* [Task goal]: Return the records unchanged, from the line with "Given: Click the Virtual" to the line with "tap(17, 331)", both lines included.

* [Entries shown]:
[start]

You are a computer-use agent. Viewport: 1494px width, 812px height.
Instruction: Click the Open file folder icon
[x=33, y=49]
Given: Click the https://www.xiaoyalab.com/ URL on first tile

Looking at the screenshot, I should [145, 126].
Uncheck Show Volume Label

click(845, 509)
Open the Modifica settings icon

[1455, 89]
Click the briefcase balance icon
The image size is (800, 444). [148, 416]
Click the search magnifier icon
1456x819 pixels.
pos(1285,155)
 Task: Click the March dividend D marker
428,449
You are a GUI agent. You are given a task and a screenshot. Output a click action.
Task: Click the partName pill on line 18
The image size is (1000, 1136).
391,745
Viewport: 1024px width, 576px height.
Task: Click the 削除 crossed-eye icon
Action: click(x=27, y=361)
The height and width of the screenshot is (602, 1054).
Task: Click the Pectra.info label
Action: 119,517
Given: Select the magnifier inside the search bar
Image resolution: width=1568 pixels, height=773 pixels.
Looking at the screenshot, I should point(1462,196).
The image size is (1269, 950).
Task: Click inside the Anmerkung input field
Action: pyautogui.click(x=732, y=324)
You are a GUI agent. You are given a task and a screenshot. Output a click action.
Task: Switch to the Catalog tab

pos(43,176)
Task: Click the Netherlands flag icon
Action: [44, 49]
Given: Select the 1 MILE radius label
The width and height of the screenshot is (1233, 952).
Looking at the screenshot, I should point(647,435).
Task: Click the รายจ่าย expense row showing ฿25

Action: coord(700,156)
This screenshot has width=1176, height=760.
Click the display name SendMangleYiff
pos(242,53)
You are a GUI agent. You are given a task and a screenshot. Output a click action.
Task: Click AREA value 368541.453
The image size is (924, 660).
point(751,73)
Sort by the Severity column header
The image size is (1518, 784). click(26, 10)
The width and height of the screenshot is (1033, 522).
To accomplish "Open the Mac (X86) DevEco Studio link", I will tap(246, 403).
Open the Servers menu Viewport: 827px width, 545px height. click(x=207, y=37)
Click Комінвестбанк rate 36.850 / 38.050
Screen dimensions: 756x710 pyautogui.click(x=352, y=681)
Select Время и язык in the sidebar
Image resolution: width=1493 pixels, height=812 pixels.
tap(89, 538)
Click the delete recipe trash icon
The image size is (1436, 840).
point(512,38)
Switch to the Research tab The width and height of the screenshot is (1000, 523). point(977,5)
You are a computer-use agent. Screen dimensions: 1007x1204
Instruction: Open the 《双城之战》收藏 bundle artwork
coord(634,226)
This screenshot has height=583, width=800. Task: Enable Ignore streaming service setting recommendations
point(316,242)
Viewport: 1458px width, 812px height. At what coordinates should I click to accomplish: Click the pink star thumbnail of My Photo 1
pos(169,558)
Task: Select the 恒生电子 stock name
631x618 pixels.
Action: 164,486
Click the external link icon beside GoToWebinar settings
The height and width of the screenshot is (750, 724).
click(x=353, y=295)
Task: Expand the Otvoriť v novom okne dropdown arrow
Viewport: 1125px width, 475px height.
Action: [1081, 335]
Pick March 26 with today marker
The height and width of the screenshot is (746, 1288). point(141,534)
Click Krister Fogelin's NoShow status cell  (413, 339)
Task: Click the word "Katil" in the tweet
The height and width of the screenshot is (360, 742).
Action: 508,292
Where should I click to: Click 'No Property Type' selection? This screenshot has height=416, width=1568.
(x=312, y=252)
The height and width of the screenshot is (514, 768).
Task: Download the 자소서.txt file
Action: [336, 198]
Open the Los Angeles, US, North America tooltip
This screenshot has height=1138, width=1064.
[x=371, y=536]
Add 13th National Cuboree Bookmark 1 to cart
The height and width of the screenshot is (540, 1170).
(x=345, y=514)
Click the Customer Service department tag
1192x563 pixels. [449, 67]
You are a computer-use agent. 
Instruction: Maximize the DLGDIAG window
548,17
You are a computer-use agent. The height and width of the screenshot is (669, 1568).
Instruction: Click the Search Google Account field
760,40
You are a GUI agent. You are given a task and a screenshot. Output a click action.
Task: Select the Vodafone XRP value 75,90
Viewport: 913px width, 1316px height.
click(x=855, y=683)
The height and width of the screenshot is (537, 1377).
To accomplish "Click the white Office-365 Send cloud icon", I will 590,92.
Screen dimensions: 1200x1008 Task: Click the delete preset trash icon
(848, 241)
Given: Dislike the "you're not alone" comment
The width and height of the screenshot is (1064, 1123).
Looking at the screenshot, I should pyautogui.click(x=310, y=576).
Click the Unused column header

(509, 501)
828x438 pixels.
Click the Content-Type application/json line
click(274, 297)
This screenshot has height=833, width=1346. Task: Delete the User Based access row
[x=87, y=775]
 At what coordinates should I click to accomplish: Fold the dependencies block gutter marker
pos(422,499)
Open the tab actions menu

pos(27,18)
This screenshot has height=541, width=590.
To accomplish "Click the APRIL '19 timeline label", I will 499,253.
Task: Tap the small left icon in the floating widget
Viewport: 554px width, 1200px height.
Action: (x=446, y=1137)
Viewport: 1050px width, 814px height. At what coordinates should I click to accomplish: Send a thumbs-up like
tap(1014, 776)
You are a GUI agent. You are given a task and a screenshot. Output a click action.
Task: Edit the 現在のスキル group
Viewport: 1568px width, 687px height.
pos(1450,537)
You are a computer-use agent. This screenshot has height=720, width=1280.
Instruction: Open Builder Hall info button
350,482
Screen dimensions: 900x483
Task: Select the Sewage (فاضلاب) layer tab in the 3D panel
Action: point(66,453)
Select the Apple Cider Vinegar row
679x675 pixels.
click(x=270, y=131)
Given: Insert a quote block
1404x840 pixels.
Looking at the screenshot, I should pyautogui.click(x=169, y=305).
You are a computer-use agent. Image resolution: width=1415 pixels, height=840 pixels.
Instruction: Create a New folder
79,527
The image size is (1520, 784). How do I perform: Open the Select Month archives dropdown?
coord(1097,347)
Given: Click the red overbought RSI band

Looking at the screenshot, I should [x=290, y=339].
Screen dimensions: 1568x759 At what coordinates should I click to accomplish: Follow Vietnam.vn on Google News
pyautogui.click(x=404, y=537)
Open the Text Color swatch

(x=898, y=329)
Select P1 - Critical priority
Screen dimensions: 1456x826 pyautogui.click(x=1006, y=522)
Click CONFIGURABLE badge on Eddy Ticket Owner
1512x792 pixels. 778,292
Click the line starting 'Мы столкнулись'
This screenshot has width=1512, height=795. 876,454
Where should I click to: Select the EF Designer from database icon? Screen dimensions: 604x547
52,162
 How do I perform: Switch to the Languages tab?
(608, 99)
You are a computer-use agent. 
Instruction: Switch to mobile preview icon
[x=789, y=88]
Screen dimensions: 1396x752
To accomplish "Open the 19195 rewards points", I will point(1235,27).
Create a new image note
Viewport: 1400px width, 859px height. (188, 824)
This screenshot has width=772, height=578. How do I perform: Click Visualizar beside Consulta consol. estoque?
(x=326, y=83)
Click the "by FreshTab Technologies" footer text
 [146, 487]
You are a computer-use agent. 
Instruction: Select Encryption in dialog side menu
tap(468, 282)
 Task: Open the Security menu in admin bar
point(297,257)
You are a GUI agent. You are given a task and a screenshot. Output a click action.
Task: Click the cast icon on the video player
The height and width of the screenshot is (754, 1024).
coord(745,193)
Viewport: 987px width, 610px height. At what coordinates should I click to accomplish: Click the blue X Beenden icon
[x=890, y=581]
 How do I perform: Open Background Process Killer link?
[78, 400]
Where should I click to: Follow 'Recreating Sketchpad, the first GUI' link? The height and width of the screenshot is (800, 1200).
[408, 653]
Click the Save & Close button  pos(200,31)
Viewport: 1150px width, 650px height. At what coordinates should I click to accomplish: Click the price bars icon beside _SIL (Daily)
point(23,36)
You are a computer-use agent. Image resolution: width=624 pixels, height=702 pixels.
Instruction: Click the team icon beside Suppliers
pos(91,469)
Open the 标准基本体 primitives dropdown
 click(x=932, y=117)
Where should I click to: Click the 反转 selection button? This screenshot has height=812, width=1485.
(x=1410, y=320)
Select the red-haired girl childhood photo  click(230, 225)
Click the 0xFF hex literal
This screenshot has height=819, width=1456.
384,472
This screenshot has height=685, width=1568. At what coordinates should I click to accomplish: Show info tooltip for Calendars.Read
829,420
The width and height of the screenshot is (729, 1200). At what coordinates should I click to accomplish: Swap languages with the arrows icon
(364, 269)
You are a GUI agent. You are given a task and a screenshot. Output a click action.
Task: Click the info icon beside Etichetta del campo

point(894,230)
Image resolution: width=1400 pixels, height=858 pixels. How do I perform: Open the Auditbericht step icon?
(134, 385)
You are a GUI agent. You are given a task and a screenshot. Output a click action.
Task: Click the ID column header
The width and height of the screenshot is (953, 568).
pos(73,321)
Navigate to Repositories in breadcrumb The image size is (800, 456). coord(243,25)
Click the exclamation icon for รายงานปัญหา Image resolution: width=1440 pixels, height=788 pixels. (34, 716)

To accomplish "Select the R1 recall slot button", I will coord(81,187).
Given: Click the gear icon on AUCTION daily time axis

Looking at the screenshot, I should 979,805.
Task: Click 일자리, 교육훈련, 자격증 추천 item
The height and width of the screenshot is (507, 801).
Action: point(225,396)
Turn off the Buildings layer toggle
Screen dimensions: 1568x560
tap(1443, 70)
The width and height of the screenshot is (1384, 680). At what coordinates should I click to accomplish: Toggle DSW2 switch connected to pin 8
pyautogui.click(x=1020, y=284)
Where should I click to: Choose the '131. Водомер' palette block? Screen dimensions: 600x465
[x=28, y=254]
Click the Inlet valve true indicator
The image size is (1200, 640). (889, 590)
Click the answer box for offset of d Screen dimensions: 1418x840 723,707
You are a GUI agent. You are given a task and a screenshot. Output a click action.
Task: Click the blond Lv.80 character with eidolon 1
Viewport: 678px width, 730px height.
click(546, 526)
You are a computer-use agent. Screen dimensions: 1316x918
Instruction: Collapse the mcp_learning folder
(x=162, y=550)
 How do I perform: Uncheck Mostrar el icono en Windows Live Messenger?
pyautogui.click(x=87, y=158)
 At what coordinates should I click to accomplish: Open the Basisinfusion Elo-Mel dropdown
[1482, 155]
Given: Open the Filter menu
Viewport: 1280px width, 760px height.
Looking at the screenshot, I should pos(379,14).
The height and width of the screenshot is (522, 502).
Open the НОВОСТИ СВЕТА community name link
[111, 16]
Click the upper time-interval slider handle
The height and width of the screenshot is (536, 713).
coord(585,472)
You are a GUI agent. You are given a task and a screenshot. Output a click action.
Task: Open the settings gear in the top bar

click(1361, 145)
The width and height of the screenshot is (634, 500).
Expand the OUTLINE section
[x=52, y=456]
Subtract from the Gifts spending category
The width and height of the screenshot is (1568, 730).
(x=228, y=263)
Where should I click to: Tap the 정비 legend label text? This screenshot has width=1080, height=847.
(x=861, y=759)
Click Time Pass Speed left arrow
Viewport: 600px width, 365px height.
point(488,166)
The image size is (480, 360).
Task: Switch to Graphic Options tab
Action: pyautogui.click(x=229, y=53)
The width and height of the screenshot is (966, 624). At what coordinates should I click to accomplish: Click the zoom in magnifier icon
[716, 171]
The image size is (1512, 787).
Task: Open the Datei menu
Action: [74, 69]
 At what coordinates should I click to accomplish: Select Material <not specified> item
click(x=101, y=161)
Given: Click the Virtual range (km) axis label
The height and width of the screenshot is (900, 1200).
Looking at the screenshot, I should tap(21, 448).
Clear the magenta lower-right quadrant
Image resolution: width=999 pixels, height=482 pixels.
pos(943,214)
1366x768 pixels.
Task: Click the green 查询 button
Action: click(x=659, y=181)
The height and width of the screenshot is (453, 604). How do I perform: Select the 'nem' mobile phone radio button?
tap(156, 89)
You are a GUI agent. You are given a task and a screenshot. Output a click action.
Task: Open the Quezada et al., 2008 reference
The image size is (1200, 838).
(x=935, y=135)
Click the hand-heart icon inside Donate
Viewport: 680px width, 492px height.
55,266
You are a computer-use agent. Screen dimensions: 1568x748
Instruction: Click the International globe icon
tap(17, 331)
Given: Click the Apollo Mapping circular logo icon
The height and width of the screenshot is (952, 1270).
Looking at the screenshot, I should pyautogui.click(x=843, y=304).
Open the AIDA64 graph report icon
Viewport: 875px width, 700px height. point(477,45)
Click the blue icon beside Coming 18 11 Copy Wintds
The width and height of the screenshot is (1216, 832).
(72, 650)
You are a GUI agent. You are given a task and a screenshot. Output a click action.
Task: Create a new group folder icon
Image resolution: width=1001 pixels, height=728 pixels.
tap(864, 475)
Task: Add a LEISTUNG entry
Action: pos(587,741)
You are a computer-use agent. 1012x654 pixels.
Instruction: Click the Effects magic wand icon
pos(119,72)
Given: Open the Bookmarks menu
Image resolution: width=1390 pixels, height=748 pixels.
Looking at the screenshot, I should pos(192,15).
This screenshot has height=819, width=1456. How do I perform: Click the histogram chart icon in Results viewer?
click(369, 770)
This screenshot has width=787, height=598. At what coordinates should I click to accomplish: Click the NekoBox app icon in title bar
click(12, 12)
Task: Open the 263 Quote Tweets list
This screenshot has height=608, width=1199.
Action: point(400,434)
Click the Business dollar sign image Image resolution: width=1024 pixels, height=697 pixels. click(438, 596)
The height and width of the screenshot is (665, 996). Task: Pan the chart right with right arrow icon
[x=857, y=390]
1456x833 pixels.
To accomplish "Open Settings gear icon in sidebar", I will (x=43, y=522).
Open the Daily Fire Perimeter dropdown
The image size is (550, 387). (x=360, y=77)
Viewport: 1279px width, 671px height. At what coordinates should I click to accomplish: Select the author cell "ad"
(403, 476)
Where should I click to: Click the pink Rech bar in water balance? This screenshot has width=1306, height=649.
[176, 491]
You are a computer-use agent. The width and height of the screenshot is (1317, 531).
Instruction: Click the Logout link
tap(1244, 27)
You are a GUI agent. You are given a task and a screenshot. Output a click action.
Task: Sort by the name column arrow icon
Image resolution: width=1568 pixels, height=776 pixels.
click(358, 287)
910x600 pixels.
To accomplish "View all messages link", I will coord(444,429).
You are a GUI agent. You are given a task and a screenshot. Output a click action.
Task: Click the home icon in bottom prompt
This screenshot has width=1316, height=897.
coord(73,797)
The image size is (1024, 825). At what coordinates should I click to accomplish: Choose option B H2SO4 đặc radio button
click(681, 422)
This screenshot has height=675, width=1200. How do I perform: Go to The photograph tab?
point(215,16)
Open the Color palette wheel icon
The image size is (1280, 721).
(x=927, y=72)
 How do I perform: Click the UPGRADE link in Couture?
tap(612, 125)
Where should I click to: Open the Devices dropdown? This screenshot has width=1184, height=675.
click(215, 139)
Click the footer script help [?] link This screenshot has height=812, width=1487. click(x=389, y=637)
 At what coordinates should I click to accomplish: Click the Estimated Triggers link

[end]

* [Written solution]:
Given: Click the Virtual range (km) axis label
The height and width of the screenshot is (900, 1200).
Looking at the screenshot, I should tap(21, 448).
Clear the magenta lower-right quadrant
Image resolution: width=999 pixels, height=482 pixels.
pos(943,214)
1366x768 pixels.
Task: Click the green 查询 button
Action: click(x=659, y=181)
The height and width of the screenshot is (453, 604). How do I perform: Select the 'nem' mobile phone radio button?
tap(156, 89)
You are a GUI agent. You are given a task and a screenshot. Output a click action.
Task: Open the Quezada et al., 2008 reference
The image size is (1200, 838).
(x=935, y=135)
Click the hand-heart icon inside Donate
Viewport: 680px width, 492px height.
55,266
You are a computer-use agent. Screen dimensions: 1568x748
Instruction: Click the International globe icon
tap(17, 331)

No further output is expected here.